**ASSIGNMENT:** Produce a character-for-character copy of the data below.

☆ ☆ ☆ ☆

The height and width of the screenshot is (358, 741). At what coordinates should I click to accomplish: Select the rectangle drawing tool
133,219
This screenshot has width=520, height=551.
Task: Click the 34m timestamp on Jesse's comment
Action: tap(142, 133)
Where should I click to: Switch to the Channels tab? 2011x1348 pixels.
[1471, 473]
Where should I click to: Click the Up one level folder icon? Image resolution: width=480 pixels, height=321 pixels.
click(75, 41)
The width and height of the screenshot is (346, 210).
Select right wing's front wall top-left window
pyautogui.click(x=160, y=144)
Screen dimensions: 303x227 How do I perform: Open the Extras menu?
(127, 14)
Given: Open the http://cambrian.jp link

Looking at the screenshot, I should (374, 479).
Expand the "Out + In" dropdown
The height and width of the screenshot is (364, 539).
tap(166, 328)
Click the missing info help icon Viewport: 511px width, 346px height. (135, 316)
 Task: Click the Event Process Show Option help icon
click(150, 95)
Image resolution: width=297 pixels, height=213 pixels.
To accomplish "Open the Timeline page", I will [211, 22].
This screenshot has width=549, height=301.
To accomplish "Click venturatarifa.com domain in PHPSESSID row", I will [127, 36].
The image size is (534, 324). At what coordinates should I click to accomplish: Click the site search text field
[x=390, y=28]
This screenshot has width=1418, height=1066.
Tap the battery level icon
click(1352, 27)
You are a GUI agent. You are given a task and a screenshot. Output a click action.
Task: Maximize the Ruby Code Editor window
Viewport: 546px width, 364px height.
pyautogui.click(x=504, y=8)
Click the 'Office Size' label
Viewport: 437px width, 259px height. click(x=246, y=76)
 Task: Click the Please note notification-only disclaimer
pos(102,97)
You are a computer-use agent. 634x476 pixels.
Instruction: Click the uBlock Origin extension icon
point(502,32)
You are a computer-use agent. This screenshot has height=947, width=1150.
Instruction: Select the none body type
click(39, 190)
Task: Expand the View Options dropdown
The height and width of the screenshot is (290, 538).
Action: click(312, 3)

☆ ☆ ☆ ☆

**RESULT OF THIS EXERCISE:**
The height and width of the screenshot is (358, 741). At what coordinates should I click to accomplish: Select the rectangle drawing tool
133,219
This screenshot has width=520, height=551.
Task: Click the 34m timestamp on Jesse's comment
Action: tap(142, 133)
Where should I click to: Switch to the Channels tab? 2011x1348 pixels.
[1471, 473]
Where should I click to: Click the Up one level folder icon? Image resolution: width=480 pixels, height=321 pixels.
click(75, 41)
The width and height of the screenshot is (346, 210).
Select right wing's front wall top-left window
pyautogui.click(x=160, y=144)
Screen dimensions: 303x227 How do I perform: Open the Extras menu?
(127, 14)
Given: Open the http://cambrian.jp link

Looking at the screenshot, I should (374, 479).
Expand the "Out + In" dropdown
The height and width of the screenshot is (364, 539).
tap(166, 328)
Click the missing info help icon Viewport: 511px width, 346px height. (135, 316)
 Task: Click the Event Process Show Option help icon
click(150, 95)
Image resolution: width=297 pixels, height=213 pixels.
To accomplish "Open the Timeline page", I will [211, 22].
This screenshot has width=549, height=301.
To accomplish "Click venturatarifa.com domain in PHPSESSID row", I will [127, 36].
The image size is (534, 324). At what coordinates should I click to accomplish: Click the site search text field
[x=390, y=28]
This screenshot has width=1418, height=1066.
Tap the battery level icon
click(1352, 27)
You are a GUI agent. You are given a task and a screenshot. Output a click action.
Task: Maximize the Ruby Code Editor window
Viewport: 546px width, 364px height.
pyautogui.click(x=504, y=8)
Click the 'Office Size' label
Viewport: 437px width, 259px height. click(x=246, y=76)
 Task: Click the Please note notification-only disclaimer
pos(102,97)
You are a computer-use agent. 634x476 pixels.
Instruction: Click the uBlock Origin extension icon
point(502,32)
You are a computer-use agent. This screenshot has height=947, width=1150.
Instruction: Select the none body type
click(39, 190)
Task: Expand the View Options dropdown
The height and width of the screenshot is (290, 538).
Action: click(312, 3)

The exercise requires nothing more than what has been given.